Bergen was a fine defensive catcher whose dubious claim to fame was his offensive ineptitude. No one played in the major leagues as long as Bill Bergen and hit so poorly. Bergen had 3,028 career at-bats, during which he compiled a batting average of .170 (516/3028), a record low for players with more than 2,500 plate appearances. Pitchers are traditionally the weakest-hitting player in the lineup, yet three hurlers with more than 2,500 plate appearances accrued higher career batting averages than Bergen: Pud Galvin with .201, Bobby Mathews with .203, and Cy Young with .210. Among position players (non-pitchers), the next lowest career batting average is Billy Sullivan with .213 (a remarkable .043 differential).

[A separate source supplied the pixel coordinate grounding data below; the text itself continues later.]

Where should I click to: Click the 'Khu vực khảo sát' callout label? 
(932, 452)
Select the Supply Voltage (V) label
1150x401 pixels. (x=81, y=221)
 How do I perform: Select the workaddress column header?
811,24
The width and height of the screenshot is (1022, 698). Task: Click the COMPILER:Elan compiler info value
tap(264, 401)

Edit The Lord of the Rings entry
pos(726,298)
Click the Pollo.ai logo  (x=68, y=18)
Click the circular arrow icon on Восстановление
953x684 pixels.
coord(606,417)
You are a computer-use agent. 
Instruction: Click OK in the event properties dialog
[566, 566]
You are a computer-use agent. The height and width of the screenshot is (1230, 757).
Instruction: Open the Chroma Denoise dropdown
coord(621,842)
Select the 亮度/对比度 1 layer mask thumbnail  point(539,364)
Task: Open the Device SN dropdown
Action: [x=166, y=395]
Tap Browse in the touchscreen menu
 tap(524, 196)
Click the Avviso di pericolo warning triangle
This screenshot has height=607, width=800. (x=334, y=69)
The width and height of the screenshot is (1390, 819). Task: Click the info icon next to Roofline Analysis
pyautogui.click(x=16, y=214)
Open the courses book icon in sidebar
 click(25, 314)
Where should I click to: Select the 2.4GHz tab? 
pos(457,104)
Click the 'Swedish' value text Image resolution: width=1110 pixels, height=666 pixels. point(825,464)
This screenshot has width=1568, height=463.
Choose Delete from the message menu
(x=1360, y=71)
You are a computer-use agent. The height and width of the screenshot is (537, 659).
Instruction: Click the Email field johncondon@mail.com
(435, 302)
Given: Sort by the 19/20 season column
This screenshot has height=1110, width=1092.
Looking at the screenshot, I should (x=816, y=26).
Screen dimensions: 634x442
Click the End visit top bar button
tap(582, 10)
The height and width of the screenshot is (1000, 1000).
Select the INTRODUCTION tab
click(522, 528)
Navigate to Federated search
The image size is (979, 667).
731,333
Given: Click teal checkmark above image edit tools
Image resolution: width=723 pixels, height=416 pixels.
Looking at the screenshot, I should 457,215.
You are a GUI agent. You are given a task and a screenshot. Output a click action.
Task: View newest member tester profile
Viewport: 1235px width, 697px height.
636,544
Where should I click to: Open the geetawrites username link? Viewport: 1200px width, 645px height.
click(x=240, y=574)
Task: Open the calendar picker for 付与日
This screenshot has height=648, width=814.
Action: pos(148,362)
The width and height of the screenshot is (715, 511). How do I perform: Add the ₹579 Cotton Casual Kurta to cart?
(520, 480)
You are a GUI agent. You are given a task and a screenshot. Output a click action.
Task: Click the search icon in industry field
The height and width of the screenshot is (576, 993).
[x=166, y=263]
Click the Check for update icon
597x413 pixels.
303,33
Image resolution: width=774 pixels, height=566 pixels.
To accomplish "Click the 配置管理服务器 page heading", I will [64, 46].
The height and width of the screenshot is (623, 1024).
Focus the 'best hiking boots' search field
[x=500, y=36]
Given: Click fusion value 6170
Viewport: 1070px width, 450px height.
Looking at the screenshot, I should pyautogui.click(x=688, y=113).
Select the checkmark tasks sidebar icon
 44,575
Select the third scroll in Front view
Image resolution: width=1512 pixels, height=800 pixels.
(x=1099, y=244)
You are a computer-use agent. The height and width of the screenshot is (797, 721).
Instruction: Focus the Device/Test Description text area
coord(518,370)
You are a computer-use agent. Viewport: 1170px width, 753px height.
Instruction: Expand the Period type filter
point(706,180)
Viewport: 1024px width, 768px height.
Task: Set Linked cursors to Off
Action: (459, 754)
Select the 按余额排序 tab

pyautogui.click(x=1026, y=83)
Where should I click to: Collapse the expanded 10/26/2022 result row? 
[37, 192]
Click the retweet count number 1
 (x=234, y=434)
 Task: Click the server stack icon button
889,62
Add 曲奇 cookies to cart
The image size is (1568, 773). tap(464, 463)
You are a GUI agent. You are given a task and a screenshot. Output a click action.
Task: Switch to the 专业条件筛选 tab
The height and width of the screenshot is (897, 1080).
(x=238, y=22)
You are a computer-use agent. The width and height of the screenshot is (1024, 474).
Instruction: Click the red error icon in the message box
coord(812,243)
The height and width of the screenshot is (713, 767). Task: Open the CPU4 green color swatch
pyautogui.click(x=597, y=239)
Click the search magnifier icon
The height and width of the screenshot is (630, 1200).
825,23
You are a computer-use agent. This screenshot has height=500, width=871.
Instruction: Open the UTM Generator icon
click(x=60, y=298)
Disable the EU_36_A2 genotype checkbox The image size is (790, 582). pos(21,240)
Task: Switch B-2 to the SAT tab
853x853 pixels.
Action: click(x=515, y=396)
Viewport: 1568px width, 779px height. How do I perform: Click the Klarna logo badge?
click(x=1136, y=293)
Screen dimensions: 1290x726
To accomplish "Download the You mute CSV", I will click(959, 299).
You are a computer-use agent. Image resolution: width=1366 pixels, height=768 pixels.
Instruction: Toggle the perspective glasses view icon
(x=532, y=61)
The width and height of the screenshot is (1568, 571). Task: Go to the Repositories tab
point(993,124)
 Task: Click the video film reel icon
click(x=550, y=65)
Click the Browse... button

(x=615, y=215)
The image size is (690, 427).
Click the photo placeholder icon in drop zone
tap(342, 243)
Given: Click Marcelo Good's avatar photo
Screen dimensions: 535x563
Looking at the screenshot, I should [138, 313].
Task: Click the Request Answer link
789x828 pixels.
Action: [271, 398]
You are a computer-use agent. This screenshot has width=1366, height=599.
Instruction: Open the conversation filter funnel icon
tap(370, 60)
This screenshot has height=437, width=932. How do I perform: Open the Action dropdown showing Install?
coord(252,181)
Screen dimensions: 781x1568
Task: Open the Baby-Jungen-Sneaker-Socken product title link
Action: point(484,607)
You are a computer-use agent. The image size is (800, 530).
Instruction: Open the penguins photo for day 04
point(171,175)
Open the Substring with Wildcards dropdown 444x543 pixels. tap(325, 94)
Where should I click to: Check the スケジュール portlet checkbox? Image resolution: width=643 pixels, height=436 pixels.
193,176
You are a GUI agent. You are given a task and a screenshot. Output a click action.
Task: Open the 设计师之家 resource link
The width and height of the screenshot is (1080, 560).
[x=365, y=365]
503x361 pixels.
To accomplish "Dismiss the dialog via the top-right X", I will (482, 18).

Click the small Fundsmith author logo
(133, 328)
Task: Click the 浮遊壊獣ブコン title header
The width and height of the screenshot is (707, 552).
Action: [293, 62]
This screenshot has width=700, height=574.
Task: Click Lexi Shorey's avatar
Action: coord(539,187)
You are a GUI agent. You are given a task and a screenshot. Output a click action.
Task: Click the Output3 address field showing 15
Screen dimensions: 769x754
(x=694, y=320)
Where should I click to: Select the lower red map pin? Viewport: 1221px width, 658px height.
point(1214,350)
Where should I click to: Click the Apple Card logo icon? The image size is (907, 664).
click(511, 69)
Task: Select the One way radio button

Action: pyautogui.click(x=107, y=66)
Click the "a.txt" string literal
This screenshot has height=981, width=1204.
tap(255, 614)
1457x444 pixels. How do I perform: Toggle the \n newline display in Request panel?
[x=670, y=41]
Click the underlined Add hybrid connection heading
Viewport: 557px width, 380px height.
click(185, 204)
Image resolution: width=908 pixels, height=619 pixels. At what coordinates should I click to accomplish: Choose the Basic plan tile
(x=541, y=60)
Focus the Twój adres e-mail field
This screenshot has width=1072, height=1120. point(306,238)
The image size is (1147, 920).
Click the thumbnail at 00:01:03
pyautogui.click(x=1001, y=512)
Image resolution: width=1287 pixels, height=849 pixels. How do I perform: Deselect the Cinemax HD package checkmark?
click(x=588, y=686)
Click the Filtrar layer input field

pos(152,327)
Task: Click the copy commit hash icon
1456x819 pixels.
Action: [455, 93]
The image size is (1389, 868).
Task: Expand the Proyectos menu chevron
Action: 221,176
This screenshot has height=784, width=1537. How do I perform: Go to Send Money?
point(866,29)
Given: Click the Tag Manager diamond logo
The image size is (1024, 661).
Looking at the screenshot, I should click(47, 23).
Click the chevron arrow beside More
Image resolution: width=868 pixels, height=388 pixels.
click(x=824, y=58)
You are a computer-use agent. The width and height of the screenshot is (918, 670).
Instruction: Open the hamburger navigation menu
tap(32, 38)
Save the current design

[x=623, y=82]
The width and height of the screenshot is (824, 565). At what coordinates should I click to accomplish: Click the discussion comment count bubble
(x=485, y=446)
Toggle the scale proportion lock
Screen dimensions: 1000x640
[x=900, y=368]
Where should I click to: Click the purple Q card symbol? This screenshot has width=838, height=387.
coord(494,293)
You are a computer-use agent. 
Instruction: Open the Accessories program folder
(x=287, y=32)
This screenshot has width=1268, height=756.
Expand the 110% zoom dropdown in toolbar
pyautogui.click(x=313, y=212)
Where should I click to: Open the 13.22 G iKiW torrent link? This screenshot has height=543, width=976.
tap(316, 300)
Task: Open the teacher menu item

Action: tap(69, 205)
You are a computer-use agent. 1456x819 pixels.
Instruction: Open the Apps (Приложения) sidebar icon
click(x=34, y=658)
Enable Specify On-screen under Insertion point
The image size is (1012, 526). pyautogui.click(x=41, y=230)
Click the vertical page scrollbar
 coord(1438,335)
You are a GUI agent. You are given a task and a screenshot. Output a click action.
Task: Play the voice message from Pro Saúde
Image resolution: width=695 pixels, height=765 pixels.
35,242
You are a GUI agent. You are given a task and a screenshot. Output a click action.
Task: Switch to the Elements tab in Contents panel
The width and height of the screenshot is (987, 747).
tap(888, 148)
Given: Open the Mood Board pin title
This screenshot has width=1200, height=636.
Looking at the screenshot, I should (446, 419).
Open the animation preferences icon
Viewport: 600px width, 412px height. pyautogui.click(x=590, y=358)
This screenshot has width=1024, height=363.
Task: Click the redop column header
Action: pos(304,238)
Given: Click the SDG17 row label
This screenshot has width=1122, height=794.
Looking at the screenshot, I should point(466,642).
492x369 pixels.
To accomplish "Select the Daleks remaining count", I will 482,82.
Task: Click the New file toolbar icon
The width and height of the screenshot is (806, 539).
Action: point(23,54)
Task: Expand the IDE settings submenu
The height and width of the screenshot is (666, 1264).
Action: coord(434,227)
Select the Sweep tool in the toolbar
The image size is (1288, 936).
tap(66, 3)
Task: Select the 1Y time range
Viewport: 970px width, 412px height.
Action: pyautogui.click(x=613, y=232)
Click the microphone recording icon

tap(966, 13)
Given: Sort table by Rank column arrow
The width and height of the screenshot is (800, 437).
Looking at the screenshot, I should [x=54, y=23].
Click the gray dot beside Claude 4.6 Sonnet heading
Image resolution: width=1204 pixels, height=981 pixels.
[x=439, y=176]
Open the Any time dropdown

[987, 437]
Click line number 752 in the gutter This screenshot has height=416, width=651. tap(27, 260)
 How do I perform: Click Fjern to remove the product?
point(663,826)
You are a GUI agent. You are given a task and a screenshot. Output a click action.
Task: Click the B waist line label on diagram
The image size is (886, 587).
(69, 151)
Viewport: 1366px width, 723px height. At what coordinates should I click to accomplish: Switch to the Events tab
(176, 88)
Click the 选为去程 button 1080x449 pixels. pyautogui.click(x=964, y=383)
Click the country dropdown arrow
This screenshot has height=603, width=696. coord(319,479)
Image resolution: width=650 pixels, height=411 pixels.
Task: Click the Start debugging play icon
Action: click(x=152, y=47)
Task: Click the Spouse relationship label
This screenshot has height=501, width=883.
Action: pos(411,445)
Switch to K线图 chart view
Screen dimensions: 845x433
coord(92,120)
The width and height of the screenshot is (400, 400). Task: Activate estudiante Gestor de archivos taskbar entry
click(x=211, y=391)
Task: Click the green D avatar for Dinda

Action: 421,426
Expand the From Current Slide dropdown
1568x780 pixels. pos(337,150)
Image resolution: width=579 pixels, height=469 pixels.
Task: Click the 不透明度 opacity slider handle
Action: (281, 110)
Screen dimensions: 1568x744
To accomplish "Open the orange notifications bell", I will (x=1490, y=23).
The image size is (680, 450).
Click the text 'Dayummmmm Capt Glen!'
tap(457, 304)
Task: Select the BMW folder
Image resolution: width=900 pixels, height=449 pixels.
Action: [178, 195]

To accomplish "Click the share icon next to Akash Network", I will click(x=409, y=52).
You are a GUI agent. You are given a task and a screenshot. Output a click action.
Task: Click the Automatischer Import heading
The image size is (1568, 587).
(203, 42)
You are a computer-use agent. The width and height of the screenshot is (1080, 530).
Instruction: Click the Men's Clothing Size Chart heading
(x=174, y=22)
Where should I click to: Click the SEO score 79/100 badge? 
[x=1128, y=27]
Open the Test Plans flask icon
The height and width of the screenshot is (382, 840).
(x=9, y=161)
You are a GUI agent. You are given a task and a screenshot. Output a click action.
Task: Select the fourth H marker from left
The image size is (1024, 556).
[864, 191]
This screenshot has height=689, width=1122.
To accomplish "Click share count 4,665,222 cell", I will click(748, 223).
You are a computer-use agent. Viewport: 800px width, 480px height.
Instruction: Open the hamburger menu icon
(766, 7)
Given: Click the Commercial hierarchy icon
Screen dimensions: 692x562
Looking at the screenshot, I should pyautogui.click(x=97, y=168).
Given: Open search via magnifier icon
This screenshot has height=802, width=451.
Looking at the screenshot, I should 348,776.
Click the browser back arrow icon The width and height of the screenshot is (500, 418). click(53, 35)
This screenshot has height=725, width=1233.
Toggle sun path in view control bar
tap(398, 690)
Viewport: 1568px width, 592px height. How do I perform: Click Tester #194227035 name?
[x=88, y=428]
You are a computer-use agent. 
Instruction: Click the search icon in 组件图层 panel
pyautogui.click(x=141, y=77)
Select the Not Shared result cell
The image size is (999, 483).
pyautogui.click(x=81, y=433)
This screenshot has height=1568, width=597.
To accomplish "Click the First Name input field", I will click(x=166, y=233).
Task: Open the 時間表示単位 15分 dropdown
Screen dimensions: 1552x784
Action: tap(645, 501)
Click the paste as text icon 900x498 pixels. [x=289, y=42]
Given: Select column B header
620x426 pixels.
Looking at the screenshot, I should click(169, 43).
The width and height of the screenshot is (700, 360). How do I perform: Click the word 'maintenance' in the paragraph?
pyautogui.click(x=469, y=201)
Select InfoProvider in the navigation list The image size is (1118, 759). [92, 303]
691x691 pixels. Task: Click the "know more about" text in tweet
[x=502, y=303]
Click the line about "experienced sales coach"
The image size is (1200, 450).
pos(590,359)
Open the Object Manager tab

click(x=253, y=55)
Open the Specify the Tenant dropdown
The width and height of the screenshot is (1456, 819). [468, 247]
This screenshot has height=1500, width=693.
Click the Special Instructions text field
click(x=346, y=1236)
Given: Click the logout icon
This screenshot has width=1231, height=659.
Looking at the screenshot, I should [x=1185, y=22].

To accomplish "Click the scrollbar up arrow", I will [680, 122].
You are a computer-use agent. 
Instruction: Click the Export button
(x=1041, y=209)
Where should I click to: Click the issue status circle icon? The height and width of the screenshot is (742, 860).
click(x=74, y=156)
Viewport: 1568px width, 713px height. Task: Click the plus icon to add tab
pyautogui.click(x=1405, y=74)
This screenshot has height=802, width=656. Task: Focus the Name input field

Bergen's career on-base percentage (OBP) was .194—he is the only player with at least 500 at-bats who tallied an OBP under .200. During five of his major league seasons, both his OBP and slugging percentage were under .200. He hit only two home runs in his career—and both were inside-the-park. In 1909, Bergen hit .139, the lowest average in history for a player with the minimum number of plate appearances to qualify for the batting title. From 1904 to 1911, Dodger pitchers as a group outhit Bergen, .169 to .162.

Per 150 games played (extended to an average MLB season), Bergen averaged only 11 extra-base hits and 15 walks. Throughout his 3,229 career plate appearances, Bergen was never hit by a pitch, a major league record that stood for over 85 years until broken by Mark Lemke in 1997.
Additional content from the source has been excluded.